The starting point of his analysis is Anselm’s statement in the Monologion that the substantive lux (light), the infinitive lucere (to-emit-light), and the present participle lucens (emitting light) are related to each other in the same way as essentia (essence), esse (to be), and ens (being). The relation of lucere to lux, James tells us, is the relation of a concrete term to an abstract one; but this is just the relation that obtains between being and essence. Now, a concrete term signifies more things than the corresponding abstract term; for an abstract term signifies only a form, whereas the concrete term signifies the form and the “subject”, i.e., the bearer of the form; it is said to signify the former principally, and the latter secondarily. So it is in the case of being and essence: esse signifies the form (principally) and the subject (secondarily), while essence signifies the form only. What is taken for granted in this analysis is that the distinction between a form and its bearer is a real one, at least in creatures. This is how James achieves his compromise solution: pace Godfrey of Fontaines and Henry of Ghent there is a real distinction (that between the subject and the form) but pace Giles, it is real only in qualified sense, since being principally signifies the same thing as essence.

3.3 Relations

James devotes five of his Quaestiones de divinis praedicamentis (qq. 11–15), representing some 270 pages of edited text, to the question of relations. It is with a view to providing a proper account of divine relations, he explains, that it is “necessary to examine the nature of relation with such diligence” (Quaestiones de divinis praedicamentis, q. 11, p. 12, 300–301). But before turning to Trinitarian relations, James devotes the whole of q.11 to the status of relations in general. The following account focuses exclusively on q. 11. James in essence adopts Henry of Ghent’s “modalist” solution, which was to exercise considerable influence among late thirteenth-century thinkers (Henninger 1989), although he disagrees with Henry about the proper way of understanding what a mode is.

The question boils down to whether relations exist in some manner in extra-mental reality or solely through the operation of the intellect, like second intentions (species and genera). Many arguments can be adduced in support of each position, as Simplicius had already shown in his commentary on Aristotle’s Categories—a work that would have a decisive influence on James’ thought. For instance, in support of the view that relations are not real, one may point out that the intellect is able to apprehend relations between existents and non-existents, e.g., the relation between a father and his deceased son; yet, there cannot be anything real in the relation given that one of the two relata is a non-existent. But if so, then the same must be true of all relations, as the intellectual operation involved is the same in all cases. Another argument concerns the way in which relations come to be and cease to be. This appears to happen without any change taking place in the subject which the relation is said to affect. For instance, a child who has lost his mother is said to be an orphan until the age of eighteen, at which point it ceases to be one, although no change has occurred: “the relation recedes or ceases by reason of the mere passage of time.”

**Stored data**.
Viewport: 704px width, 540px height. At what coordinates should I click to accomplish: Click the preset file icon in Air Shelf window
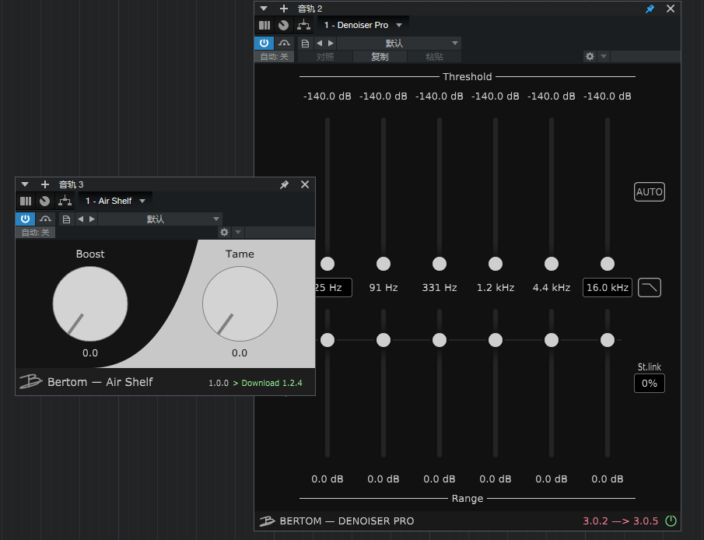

**Given exercise 1**. Translate this sentence from the passage on James's views of being and relation into Spanish: "What is taken for granted in this analysis is that the distinction between a form and its bearer is a real one, at least in creatures."
**Given exercise 2**. Write the next part of the passage on James's views of being and relation, continuing from its final sentence.
The lines have no role in this exercise.

**Response 1**. Lo que se da por sentado en este análisis es que la distinción entre una forma y su portador es real, al menos en las criaturas.

**Response 2**.
But good reasons can also be found in support of the opposing view. For one, Aristotle clearly considers relations to be real, as they constitute one of the ten categories that apply to things outside the soul. Furthermore, according to a view commonly held by the scholastics, the perfection of the universe cannot consist solely of the perfection of the individual things of which it is made; it is also determined by the relations those things have to each other; hence, those relations must be real.

The correct solution to the question of whether relations are real or not, James contends, depends on assigning to a given relation no more but no less reality than is fitting to it. Those who rely on arguments such as the first two above to infer that relations are entirely devoid of reality are guilty of assigning relations too little reality; those who appeal to arguments such as the last two, showing that relations are distinct from their subjects in the way in which things are distinct from each other, assign too great a degree of reality to relations. The correct view must lie somewhere in between: relations are real, but are not distinct from their subjects in the way one thing is distinct from another.

That they must be real is sufficiently shown by the first Simplician arguments mentioned above, to which James adds some others of his own. However, showing that they are not things is slightly more complicated. James’ position, in fact, is that relations are not things “properly and absolutely speaking,” but only “in a certain way according to a less proper way of speaking.” A relation is not a thing in an absolute sense because of the “meekness” of its being, for which reason “it is like a middle point between being and non-being” (Quaestiones de divinis praedicamentis, q. 11, p. 30, 668–9). The reasoning behind this last statement is as follows: the more intrinsic some principle is to a thing, the more that thing is said to be through it; what is maximally intrinsic to a thing is its substance; a thing is therefore maximally said to be on account of its substance. Now a thing’s being related to another is, in the constellation of accidents that qualify that thing, what is minimally intrinsic to it and thus farthest from its being, and so closest to non-being. But if relations are not things, at least in the absolute sense, what are they? James answers that they are modes of being of their foundations. “The mode of being of a thing does not differ from the thing in such a way as to constitute another essence or thing. The relation, therefore, is not different from its foundation” (Quaestiones de divinis praedicamentis, q. 11, p. 33, 745–7). Speaking of relations as modes allows us to acknowledge their reality, as attested by experience, without hypostasizing them. A certain number’s being equal to another is clearly something distinct from the number itself. The number and its being equal are two “somethings” (aliqua), says James; they are not, however, two things; they are two in the sense that one is a thing (the number) and the other is a mode of being of the number.

In making relations modes of being of the foundation, James was clearly taking his cue from Henry of Ghent, “the chief representative of the modalist theory of relation” (Henninger 1989). For Henry and James, relations are real in the sense that they are distinct from their foundations and belong to extra mental reality. However, James’ understanding of the way in which a relation is a mode differs from Henry’s. For Henry, a thing’s mode is the same thing as its ratio or nature; it is the particular type of being that thing has, what “specifies” it. But according to James’ understanding of the term, a mode lies beyond the ratio of a thing, like an accident of that thing (Quaestiones de divinis praedicamentis, p. 34, 767–8).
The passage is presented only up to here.